# region

• Feb 23rd 2008, 06:01 PM
heathrowjohnny
region
What is the region $\displaystyle R$ over which you integrate when evaluating the double integral $\displaystyle \int_{1}^{2} \int_{1}^{x} \frac{x}{\sqrt{x^2+y^2}} \ dy \ dx$? Rewrite this as an iterated integral first with respect to $\displaystyle x$, then with respect to $\displaystyle y$. Evaluate this integral. Which order of integration is easier?

Is the region simply $\displaystyle R = \{(x,y) \ | \ 1 \leq x \leq 2, \ 1 \leq y \leq x \}$?

Rewriting it, I get $\displaystyle \int_{1}^{x} \int_{1}^{2} \frac{x}{\sqrt{x^2+y^2}} \ dx \ dy$. And evaluating it should be straightforward (guessing that it will be easier to do it first with respect to $\displaystyle x$).
• Feb 23rd 2008, 06:06 PM
Jhevon
Quote:

Originally Posted by heathrowjohnny
What is the region $\displaystyle R$ over which you integrate when evaluating the double integral $\displaystyle \int_{1}^{2} \int_{1}^{x} \frac{x}{\sqrt{x^2+y^2}} \ dy \ dx$? Rewrite this as an iterated integral first with respect to $\displaystyle x$, then with respect to $\displaystyle y$. Evaluate this integral. Which order of integration is easier?

Is the region simply $\displaystyle R = \{(x,y) \ | \ 1 \leq x \leq 2, \ 1 \leq y \leq x \}$?
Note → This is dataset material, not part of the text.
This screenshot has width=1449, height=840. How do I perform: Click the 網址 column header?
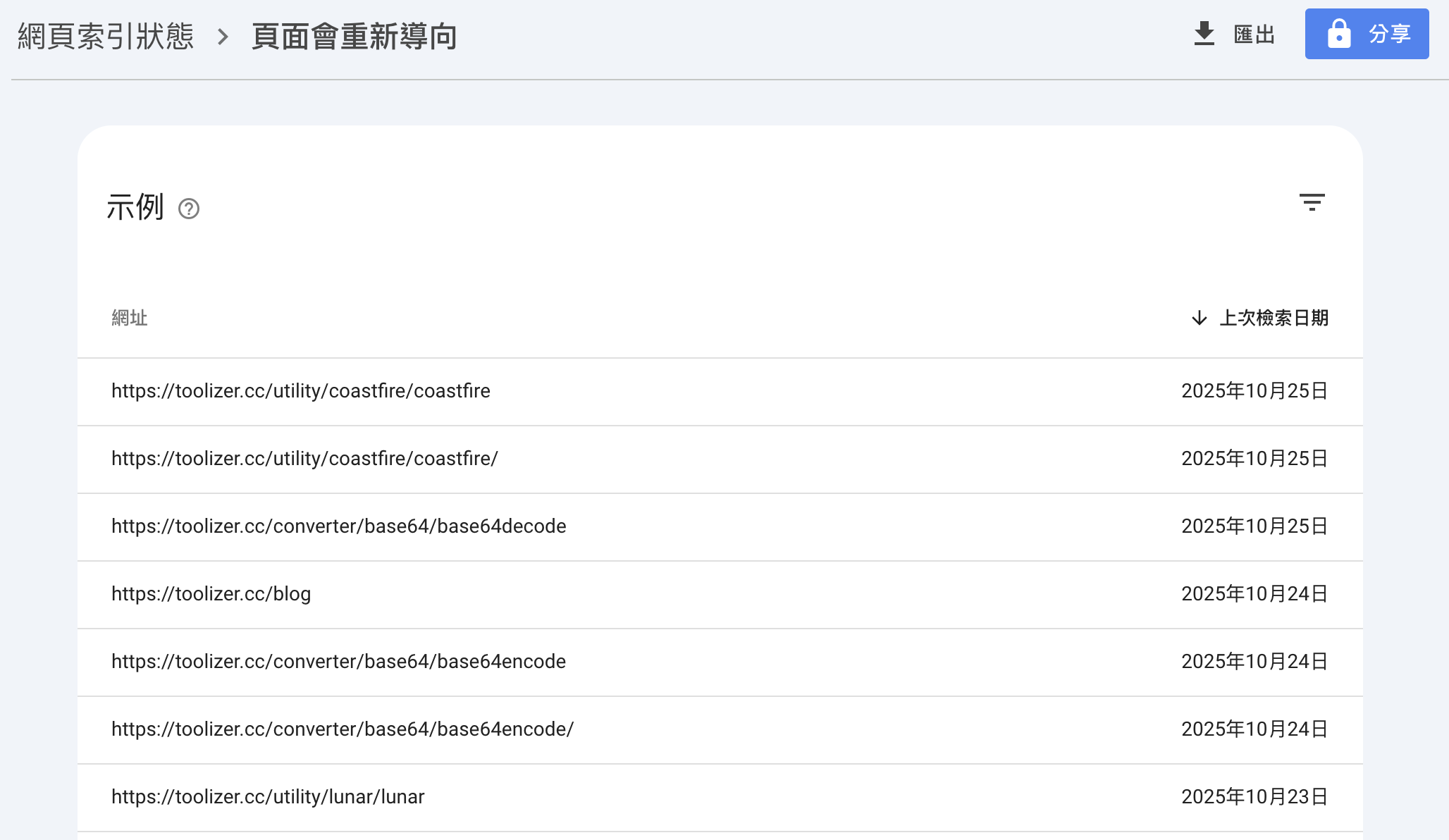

Rewriting it, I get $\displaystyle \int_{1}^{x} \int_{1}^{2} \frac{x}{\sqrt{x^2+y^2}} \ dx \ dy$. And evaluating it should be straightforward (guessing that it will be easier to do it first with respect to $\displaystyle x$).

you are correct.

going with x first, you can do a simple substitution. doing y first you need a trig substitution (or Krizalid can find another way, but it will be more work, i think).
• Feb 23rd 2008, 06:15 PM
Krizalid
Quote:

Originally Posted by heathrowjohnny
Rewriting it, I get $\displaystyle \int_{1}^{x} \int_{1}^{2} \frac{x}{\sqrt{x^2+y^2}} \ dx \ dy$. And evaluating it should be straightforward (guessing that it will be easier to do it first with respect to $\displaystyle x$).

No, it looks like you tried to apply Fubini-type Theorem here.
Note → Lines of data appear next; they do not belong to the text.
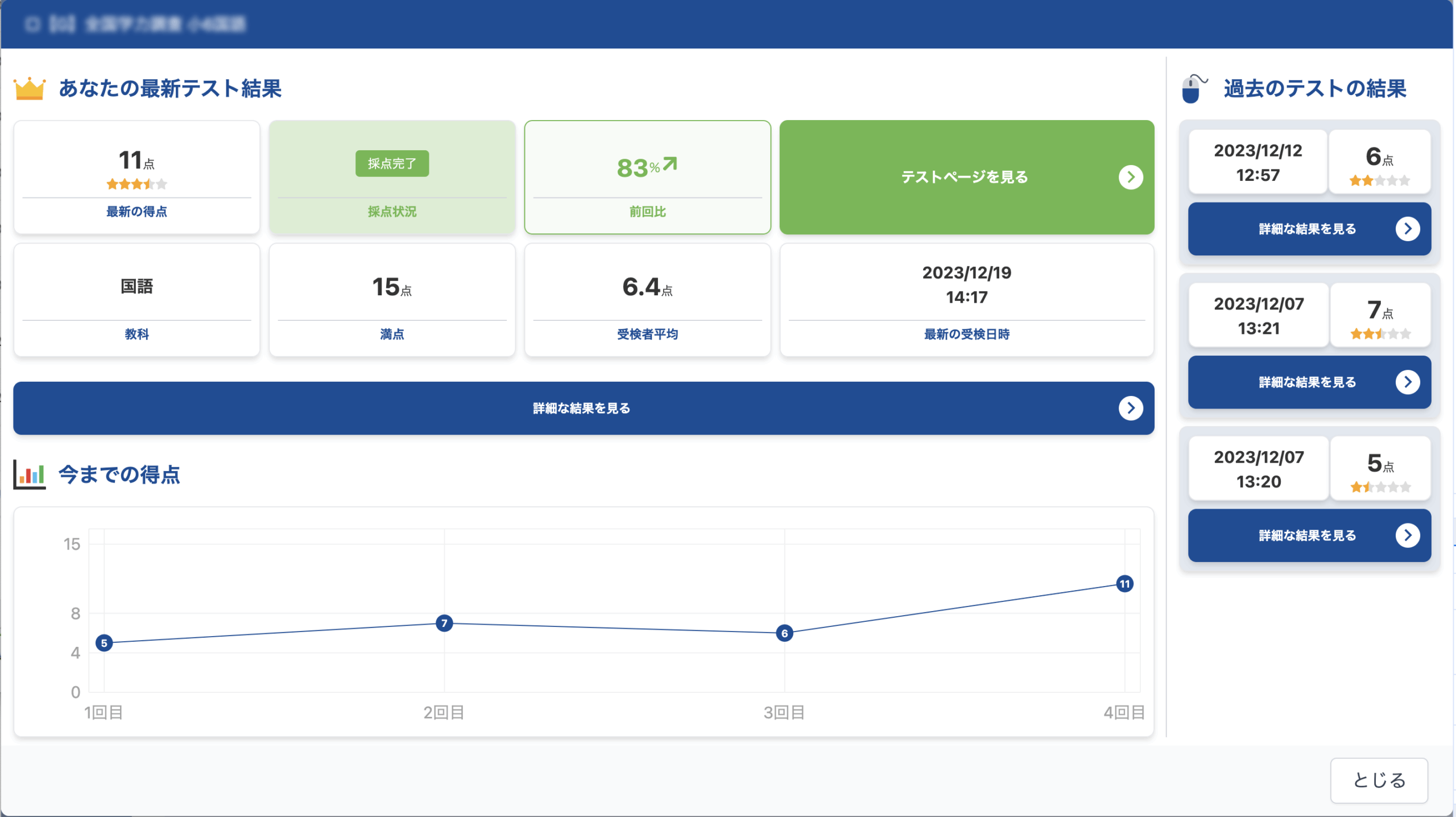Image resolution: width=1456 pixels, height=817 pixels.
Task: Click the crown icon beside latest test results
Action: pos(30,89)
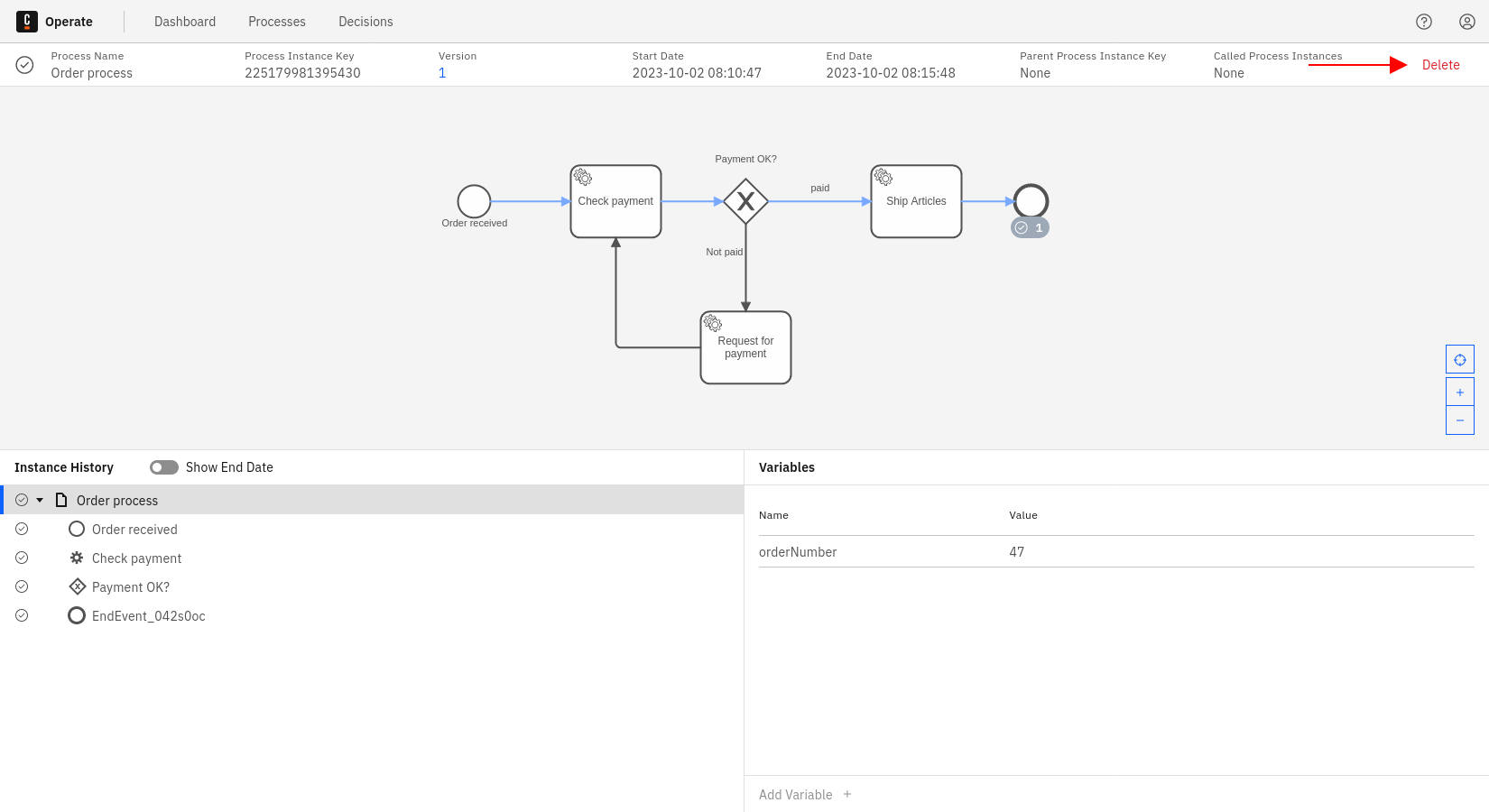Viewport: 1489px width, 812px height.
Task: Select the orderNumber variable value
Action: pos(1016,551)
Having $\displaystyle \int_1^2 {\int_1^x {\frac{x} {{\sqrt {x^2 + y^2 } }}\,dy\,dx} },$ it's obviously easier to compute the integral in the $\displaystyle dx\,dy$ order, which is $\displaystyle \int_1^2 {\int_y^2 {\frac{x} {{\sqrt {x^2 + y^2 } }}\,dx} \,dy} .$
• Feb 23rd 2008, 06:16 PM
Jhevon
Quote:

Originally Posted by Krizalid
No, it looks like you tried to apply Fubini-type Theorem here.

Having $\displaystyle \int_1^2 {\int_1^x {\frac{x} {{\sqrt {x^2 + y^2 } }}\,dy\,dx} },$ it's obviously easier to compute the integral in the $\displaystyle dx\,dy$ order, which is $\displaystyle \int_1^2 {\int_y^2 {\frac{x} {{\sqrt {x^2 + y^2 } }}\,dx} \,dy} .$

ah, i forgot to check the limits he/she has.